L’élection présidentielle d’octobre 2020 devait tourner la page de près de 20 ans de présence politique de trois grands leaders, Alassane Ouattara, Henri Konan Bédié et Laurent Gbagbo. Mais les choses s’annoncent autrement.
La page des trois grands leaders qui crispent la vie politique ivoirienne depuis 1993 ne sera pas tournée de sitôt. Même s’il s’est retiré de la course présidentielle, le Président de la République, Alassane Ouattara est encore très présent dans le jeu politique. Encore dans ses ennuis judiciaires, Laurent Gbagbo n’a pas renoncé à sa volonté de jouer un rôle principal dans la vie de son parti et dans la reconquête du pouvoir. Seul en lice pour la présidence actuellement, Henri Konan Bédié pourrait bien ramener au-devant de la scène. Les anciens adversaires ou alliés évoluant dans un espace politique qui attend depuis longtemps un passage de flambeau.

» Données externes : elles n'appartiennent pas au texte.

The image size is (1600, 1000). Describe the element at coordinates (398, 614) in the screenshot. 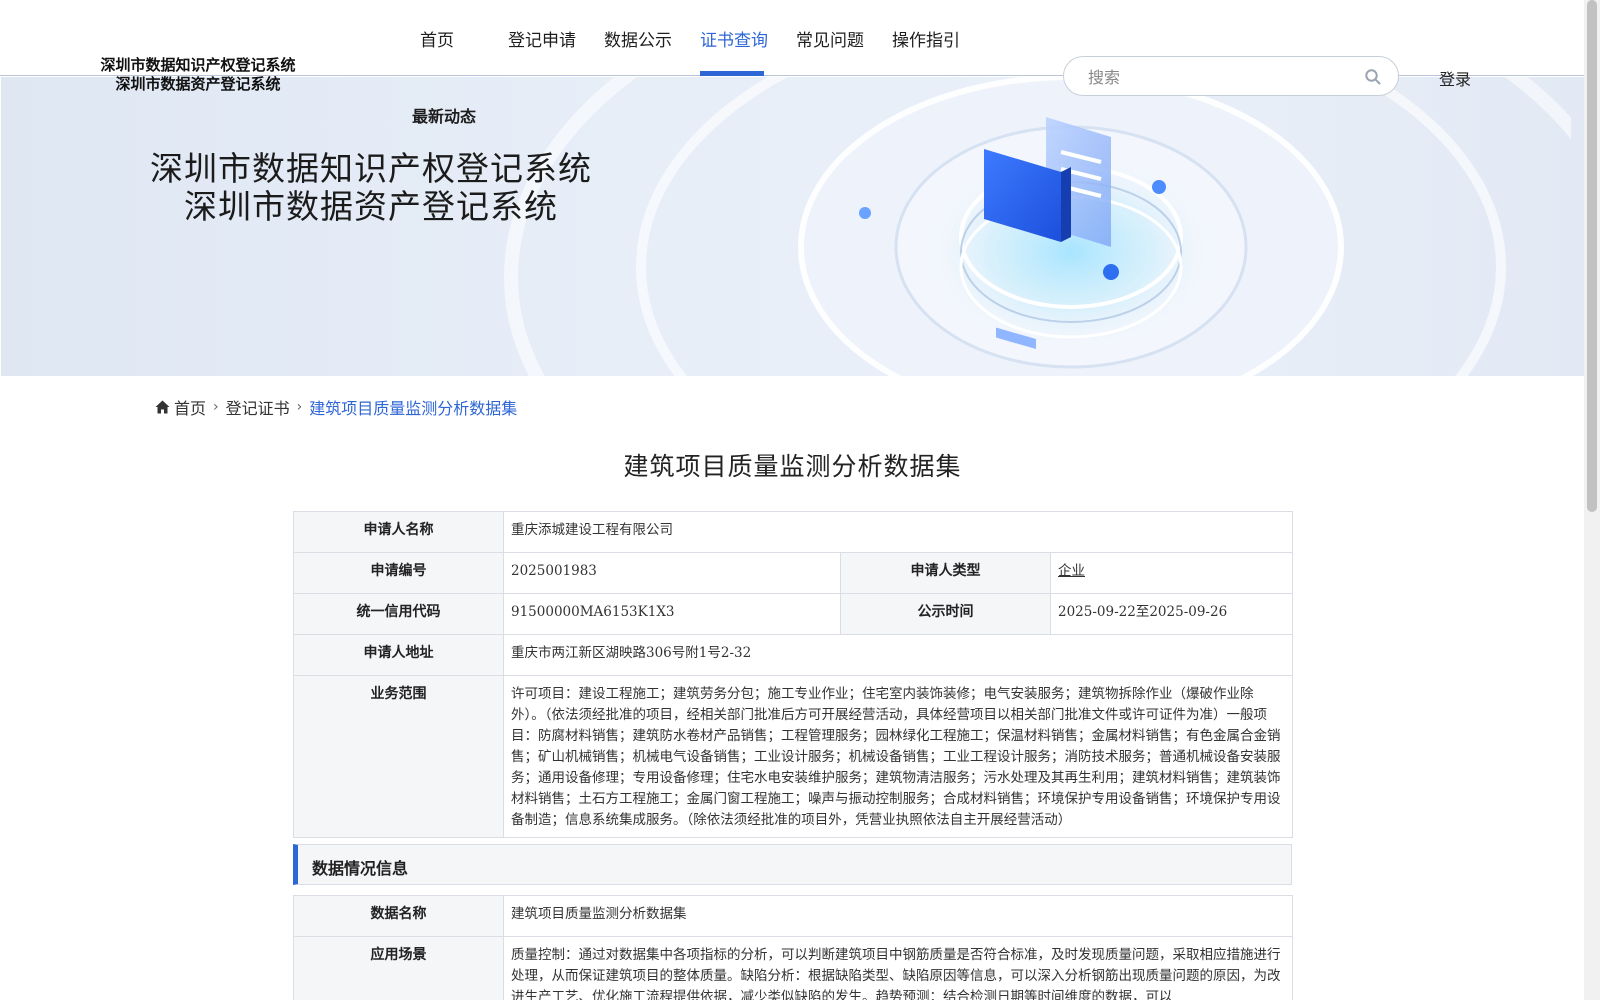

I see `credit-code-label: 统一信用代码` at that location. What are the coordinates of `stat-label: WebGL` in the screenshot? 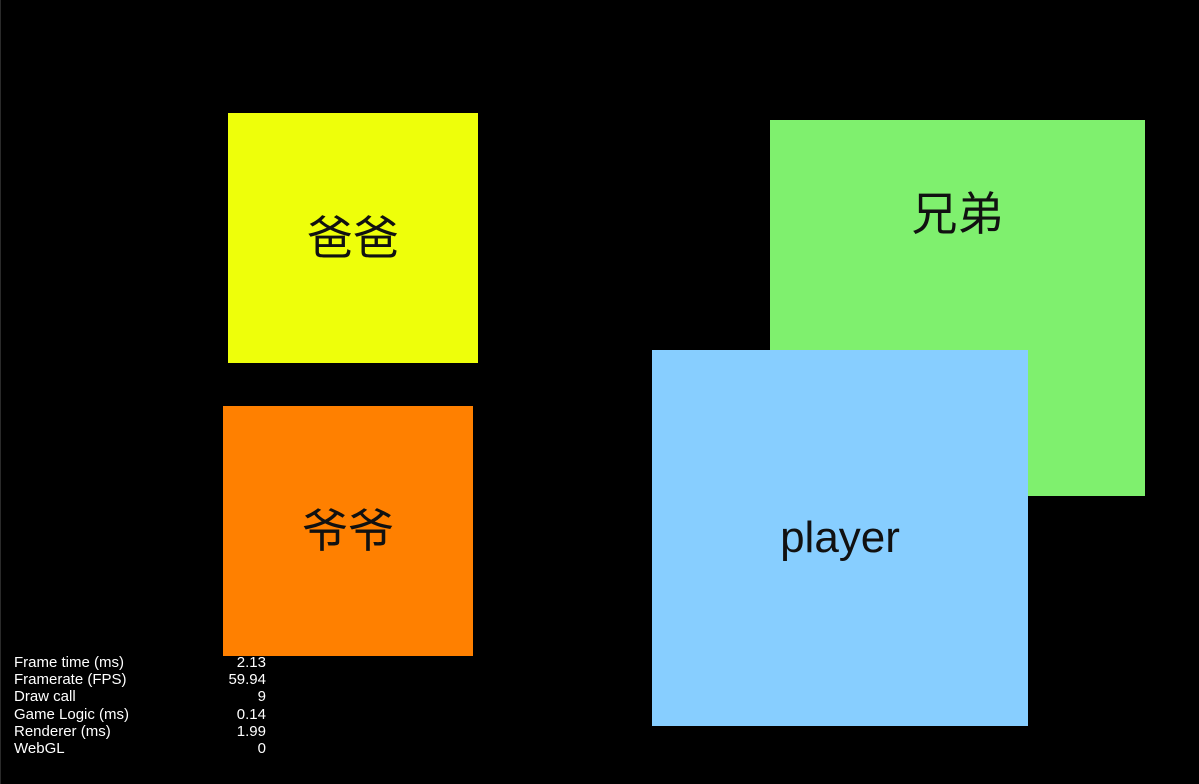 It's located at (40, 749). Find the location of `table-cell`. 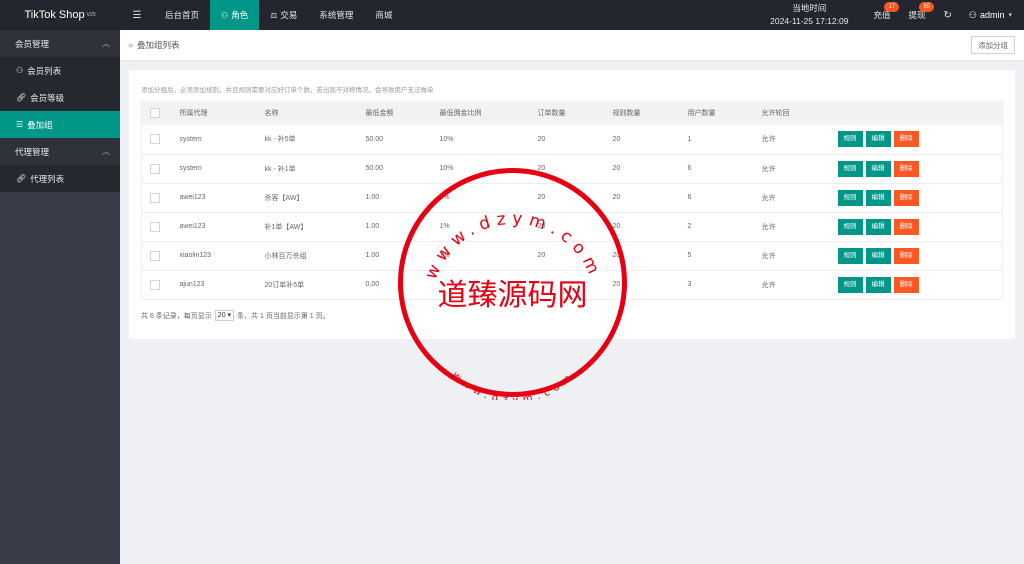

table-cell is located at coordinates (567, 285).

Génération sacrifiée ? Le tableau qui se dessinait mettait tantôt face à face, tantôt côte à côte des personnalités politiques comme Amadou Gon Coulibaly, Pascal Affi N’Guessan, Jean-Louis Billon, Hamed Bakayoko, Guillaume Soro, etc. Présents depuis une vingtaine d’années pour la plupart près de leurs leaders, certains d’entre eux seront encore obligés de jouer les seconds rôles, alors qu’ils se positionnaient comme des héritiers putatifs. Mais les « trois grands » semblent n’avoir pas encore « vidé leurs contentieux ». La nouvelle génération devra attendre et continuer à mener le combat pour ses leaders. Même s’ils tentent de s’affranchir, Affi N’Guessan et Guillaume Soro sont encore les otages d’un système dans lequel ils ont fait leurs armes et qu’ils ont contribué à renforcer dans l’estime de l’électorat ivoirien, qui a du mal à s’en défaire. 2020 ne sera plus l’année de la reconfiguration politique telle qu’attendue, mais plutôt un remake de 2010 et donc « une prolongation de la crise », craint un diplomate. « La politique ivoirienne n’a pas évolué d’un iota depuis plus de vingt ans. Nous avons des acteurs qui changent juste de rôle et des partisans pris en otages avec leur propre complicité », lance Firmin Kassi, sociologue. Selon lui, il faudra attendre encore bien longtemps avant de parler d’une reconfiguration politique et surtout d’un changement radical au niveau des alliances et du combat que se mènent le RHDP, le PDCI et le FPI, sous les yeux impuissants d’autres partis, qui ont du mal à se frayer un chemin et à faire entendre leur voix.